Thus you'll need something like
# hide passwords, but allow users to update their own
access to attrs=userPassword by self =wx by * auth
# allow users to add/delete/move entries directly below dc=dominio
access to dn="dc=dominio" attrs=children
by dn.onelevel="dc=dominio" write
# allow users to write their own entries and everyone to read
# everything else
access to * by self write by * read
> I''ve tried in slapd.conf:
> access to dn.base="" by self write
This tries to grant access to the single entry with DN "", which is not
a user entry but a special entry that describes the LDAP server.

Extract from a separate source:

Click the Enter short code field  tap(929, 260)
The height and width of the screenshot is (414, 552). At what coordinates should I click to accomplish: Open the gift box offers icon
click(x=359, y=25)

Also it doesn't grant any access to anyone but 'self'.
Maybe you meant
access to * by self write by * read
or something like
access to dn.subtree=<some DN> by self write by * read
> This doesn't work
It would help if you said which error message you receive (where slapd
tries to _tell_ you why it failed), but here is a guess:
> I've read some howto about ldapmodrdn and all of them say: -D
> "Directory Manager",
Hopefully they don't, since that's not a valid DN. It would
be something like
-D "cn=Directory Manager,dc=dominio"
assuming your slapd.conf includes something like
database bdb
suffix "dc=dominio"
rootdn "cn=Directory Manager,dc=dominio"
rootpw <some password, possibly encrypted with sbin/slappasswd>
A database's rootdn is a special DN you can bind as which
has full access to the database regardless of access control,
and which does not need to exist in the database - which is
why you can specify its password in slapd.conf instead.